Check each line of the entries below for the word "Andrew", and copy the lines that have it.

### DATA EXTRACT
========================================
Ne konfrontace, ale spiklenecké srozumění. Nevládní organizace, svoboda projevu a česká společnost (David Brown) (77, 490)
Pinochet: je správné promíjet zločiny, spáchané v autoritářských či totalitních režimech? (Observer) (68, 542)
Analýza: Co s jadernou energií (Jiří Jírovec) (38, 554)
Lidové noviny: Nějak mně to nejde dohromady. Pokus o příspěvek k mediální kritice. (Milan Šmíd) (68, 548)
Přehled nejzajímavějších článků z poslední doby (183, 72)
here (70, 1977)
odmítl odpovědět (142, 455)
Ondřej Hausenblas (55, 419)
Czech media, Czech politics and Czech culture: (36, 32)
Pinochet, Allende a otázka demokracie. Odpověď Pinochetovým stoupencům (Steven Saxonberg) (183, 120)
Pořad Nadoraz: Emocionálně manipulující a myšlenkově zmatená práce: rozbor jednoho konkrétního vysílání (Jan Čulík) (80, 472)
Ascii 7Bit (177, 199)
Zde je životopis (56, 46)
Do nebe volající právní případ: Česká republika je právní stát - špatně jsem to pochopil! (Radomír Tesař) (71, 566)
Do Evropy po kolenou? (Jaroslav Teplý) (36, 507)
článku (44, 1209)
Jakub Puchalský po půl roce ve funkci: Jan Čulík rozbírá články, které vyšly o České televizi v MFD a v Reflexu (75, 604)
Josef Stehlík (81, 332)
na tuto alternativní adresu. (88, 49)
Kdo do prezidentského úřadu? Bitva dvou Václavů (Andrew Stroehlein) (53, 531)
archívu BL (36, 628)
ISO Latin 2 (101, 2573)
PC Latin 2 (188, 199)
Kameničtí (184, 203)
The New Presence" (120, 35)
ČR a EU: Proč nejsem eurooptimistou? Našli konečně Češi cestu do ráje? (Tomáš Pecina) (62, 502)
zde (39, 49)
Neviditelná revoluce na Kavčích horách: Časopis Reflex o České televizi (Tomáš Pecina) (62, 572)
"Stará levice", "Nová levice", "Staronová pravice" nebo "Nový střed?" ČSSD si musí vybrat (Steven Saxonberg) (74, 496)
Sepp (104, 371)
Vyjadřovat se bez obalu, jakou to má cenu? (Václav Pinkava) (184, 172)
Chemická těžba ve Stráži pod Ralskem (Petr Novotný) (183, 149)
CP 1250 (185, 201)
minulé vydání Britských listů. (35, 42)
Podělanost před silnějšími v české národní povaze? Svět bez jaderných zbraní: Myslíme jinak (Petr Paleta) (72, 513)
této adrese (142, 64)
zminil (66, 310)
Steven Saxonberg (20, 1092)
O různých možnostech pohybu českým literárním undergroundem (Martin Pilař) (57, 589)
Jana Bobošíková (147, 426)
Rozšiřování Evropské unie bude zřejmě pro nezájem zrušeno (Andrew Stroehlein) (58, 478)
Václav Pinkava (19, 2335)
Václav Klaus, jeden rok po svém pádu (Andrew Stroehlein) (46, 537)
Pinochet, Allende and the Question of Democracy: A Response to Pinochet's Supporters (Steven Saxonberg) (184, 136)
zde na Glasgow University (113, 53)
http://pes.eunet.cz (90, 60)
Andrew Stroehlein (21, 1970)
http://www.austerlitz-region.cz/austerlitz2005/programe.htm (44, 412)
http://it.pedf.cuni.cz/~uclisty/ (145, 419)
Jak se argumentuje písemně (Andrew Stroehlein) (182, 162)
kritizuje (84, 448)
========================================
### WRITTEN REPLY
Kdo do prezidentského úřadu? Bitva dvou Václavů (Andrew Stroehlein) (53, 531)
Rozšiřování Evropské unie bude zřejmě pro nezájem zrušeno (Andrew Stroehlein) (58, 478)
Václav Klaus, jeden rok po svém pádu (Andrew Stroehlein) (46, 537)
Andrew Stroehlein (21, 1970)
Jak se argumentuje písemně (Andrew Stroehlein) (182, 162)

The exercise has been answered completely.